No mundo GLBT brasileiro que acompanho através da imprensa e de um grupo Yahoo de discussões há uma pulverização muito grande de esforços, com lutas intestinas e desentendimentos mútuos, onde se critica até o fato de militantes gays ganharem dinheiro do Estado para suas militâncias. Há até quem critique a volumosa Parada Gay de São Paulo como promíscua e/ou manipulada, havendo até um carro dissidente que alega ter sofrido discriminação em 2008. Um espírito mais gregário como o de Harvey Milk está nos fazendo muita falta. Disperso e até certo ponto beligerante, o pessoal GLBT só tem a perder. O Rio de Janeiro, uma cidade visitada por GLBTs do mundo todo, até hoje não conseguiu eleger sequer um vereador gay. De certo modo o Rio de Janeiro, em alguns aspectos, está mais atrasado que São Francisco nos anos 70 pós Harvey Milk. Enquanto isso proliferam os assassinatos e agressões de gays no país e na cidade, ainda que leis de ordem municipal anti-homofobia tenham sido aprovadas e de difícil aplicação conforme a região em que se está. Experimentem vocês que forem gays, dar um bom beijo na boca do namorado num vagão cheio de um trem da Central do Brasil ou na muvuca do Largo da Carioca...Mas isto daria um “outro filme”...

***

Tarefa a realizar: Você pode redigitar o texto acima sobre o movimento GLBT no Brasil, na íntegra e sem nenhuma alteração?

***

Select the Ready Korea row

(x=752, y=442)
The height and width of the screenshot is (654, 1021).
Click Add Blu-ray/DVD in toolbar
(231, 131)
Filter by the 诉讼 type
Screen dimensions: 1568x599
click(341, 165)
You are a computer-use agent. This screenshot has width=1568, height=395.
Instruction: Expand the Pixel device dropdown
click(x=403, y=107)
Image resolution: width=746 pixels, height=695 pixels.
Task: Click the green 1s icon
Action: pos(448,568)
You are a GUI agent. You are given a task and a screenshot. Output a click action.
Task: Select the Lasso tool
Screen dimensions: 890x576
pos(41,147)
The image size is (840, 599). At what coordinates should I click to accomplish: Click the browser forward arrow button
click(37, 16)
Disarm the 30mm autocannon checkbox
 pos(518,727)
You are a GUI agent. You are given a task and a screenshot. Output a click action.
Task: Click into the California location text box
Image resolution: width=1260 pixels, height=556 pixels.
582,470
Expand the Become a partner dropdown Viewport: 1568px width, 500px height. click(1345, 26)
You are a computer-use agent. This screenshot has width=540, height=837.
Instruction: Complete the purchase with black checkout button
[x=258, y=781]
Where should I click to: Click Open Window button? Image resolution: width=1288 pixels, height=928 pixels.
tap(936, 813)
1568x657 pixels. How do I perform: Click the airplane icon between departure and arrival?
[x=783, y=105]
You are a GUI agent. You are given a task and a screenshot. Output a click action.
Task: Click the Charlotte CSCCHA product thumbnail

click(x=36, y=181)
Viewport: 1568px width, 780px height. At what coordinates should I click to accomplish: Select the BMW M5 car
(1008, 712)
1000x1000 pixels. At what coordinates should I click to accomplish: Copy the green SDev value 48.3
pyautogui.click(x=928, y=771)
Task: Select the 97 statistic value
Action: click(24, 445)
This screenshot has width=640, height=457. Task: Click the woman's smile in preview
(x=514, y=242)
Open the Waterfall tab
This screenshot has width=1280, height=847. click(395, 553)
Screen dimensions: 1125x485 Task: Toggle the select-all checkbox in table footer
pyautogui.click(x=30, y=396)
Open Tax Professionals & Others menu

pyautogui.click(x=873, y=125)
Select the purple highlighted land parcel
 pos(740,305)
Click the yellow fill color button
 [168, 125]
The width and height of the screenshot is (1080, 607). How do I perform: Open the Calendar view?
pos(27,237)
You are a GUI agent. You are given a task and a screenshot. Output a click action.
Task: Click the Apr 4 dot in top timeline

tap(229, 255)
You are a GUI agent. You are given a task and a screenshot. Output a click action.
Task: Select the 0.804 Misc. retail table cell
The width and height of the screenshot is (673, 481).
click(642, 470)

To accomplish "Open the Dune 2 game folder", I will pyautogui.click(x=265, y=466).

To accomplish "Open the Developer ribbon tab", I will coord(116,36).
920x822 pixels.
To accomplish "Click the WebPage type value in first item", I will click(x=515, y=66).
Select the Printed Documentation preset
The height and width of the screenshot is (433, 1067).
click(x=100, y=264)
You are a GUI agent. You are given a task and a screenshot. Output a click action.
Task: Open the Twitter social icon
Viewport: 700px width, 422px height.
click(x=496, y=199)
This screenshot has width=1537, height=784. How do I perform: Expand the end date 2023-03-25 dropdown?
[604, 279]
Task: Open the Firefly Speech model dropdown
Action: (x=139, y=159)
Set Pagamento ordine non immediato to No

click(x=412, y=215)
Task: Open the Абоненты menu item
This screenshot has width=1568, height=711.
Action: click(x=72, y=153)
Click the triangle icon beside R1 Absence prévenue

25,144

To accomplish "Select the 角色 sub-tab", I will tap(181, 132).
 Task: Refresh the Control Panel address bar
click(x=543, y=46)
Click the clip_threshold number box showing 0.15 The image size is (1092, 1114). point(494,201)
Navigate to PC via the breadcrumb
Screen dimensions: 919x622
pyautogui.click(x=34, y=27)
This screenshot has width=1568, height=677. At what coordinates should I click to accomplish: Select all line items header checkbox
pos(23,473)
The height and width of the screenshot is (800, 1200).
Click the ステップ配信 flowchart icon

***

Resposta:
No mundo GLBT brasileiro que acompanho através da imprensa e de um grupo Yahoo de discussões há uma pulverização muito grande de esforços, com lutas intestinas e desentendimentos mútuos, onde se critica até o fato de militantes gays ganharem dinheiro do Estado para suas militâncias. Há até quem critique a volumosa Parada Gay de São Paulo como promíscua e/ou manipulada, havendo até um carro dissidente que alega ter sofrido discriminação em 2008. Um espírito mais gregário como o de Harvey Milk está nos fazendo muita falta. Disperso e até certo ponto beligerante, o pessoal GLBT só tem a perder. O Rio de Janeiro, uma cidade visitada por GLBTs do mundo todo, até hoje não conseguiu eleger sequer um vereador gay. De certo modo o Rio de Janeiro, em alguns aspectos, está mais atrasado que São Francisco nos anos 70 pós Harvey Milk. Enquanto isso proliferam os assassinatos e agressões de gays no país e na cidade, ainda que leis de ordem municipal anti-homofobia tenham sido aprovadas e de difícil aplicação conforme a região em que se está. Experimentem vocês que forem gays, dar um bom beijo na boca do namorado num vagão cheio de um trem da Central do Brasil ou na muvuca do Largo da Carioca...Mas isto daria um “outro filme”...